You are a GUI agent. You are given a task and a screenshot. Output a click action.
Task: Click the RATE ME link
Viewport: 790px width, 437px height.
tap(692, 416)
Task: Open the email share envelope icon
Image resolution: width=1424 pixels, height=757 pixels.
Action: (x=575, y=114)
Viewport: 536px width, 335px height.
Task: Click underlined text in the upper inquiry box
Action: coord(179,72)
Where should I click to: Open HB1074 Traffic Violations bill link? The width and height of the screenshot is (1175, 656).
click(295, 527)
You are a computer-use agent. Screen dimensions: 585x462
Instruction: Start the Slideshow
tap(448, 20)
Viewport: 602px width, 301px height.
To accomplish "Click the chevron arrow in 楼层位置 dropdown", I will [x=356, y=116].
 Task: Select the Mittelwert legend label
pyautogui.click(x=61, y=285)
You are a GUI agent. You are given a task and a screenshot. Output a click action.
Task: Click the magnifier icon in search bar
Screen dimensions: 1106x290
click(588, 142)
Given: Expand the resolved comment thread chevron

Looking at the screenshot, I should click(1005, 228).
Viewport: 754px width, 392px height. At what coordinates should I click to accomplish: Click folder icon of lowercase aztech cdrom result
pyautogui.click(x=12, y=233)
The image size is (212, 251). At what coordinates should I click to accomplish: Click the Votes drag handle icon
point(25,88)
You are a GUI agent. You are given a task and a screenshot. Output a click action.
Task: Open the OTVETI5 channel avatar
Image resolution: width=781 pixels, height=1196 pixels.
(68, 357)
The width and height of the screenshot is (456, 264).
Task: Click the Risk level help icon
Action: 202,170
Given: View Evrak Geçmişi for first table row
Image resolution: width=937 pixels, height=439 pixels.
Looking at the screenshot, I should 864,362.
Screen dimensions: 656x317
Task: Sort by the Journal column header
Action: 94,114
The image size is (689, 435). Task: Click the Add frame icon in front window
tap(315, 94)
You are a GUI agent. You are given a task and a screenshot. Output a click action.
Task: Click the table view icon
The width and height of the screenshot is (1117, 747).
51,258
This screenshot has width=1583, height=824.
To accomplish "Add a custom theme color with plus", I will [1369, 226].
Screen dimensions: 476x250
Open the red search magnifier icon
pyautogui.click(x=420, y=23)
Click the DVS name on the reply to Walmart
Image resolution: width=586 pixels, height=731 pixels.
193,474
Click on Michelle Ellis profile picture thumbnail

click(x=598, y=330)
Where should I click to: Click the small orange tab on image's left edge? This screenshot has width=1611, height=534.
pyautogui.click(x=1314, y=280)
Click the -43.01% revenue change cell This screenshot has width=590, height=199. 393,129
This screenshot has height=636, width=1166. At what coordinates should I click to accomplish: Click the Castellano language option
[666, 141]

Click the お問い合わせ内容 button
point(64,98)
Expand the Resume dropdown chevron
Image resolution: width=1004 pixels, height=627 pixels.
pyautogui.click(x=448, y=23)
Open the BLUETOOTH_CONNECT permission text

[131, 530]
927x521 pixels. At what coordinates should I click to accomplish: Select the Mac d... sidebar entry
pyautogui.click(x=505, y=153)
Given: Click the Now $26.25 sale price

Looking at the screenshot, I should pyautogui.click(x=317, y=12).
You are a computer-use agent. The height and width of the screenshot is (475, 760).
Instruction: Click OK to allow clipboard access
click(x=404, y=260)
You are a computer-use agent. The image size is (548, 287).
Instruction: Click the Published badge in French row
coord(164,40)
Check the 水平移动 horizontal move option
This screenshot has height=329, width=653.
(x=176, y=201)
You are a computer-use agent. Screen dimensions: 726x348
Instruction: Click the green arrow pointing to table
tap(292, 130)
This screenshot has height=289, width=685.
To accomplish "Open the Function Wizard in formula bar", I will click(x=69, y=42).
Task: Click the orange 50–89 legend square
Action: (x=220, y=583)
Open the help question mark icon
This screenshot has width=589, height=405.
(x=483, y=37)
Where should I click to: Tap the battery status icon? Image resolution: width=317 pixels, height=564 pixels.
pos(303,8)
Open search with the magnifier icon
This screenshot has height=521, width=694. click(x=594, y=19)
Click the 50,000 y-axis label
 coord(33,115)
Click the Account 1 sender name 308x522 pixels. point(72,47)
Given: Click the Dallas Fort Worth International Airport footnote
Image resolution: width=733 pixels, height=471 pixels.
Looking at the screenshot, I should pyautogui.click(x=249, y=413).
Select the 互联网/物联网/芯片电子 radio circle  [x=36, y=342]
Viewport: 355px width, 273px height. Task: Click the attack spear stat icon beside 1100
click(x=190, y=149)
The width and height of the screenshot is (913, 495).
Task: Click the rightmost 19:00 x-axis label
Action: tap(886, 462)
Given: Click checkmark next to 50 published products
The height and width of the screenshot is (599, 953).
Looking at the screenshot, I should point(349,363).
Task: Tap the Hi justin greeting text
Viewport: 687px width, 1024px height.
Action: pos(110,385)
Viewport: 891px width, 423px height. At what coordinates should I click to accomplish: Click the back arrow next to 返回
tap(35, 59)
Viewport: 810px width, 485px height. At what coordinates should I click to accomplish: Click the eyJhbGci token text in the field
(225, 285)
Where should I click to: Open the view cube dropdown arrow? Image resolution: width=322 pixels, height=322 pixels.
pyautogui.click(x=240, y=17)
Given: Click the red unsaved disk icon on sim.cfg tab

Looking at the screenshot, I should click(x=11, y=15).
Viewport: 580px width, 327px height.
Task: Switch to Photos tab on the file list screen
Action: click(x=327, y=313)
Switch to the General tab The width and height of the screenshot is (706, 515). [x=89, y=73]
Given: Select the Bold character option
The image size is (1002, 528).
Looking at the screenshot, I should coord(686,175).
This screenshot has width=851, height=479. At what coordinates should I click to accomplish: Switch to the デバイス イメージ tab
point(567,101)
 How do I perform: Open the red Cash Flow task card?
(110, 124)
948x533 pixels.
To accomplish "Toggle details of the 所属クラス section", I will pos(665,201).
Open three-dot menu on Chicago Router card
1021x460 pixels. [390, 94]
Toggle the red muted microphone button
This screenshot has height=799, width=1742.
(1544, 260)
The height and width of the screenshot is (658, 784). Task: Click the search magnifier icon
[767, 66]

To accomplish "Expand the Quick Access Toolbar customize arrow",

+++

• _Assignment_: From the records, copy every line that has the string "Toggle" in it.

• _Solution_:
To accomplish "Toggle details of the 所属クラス section", I will pos(665,201).
Toggle the red muted microphone button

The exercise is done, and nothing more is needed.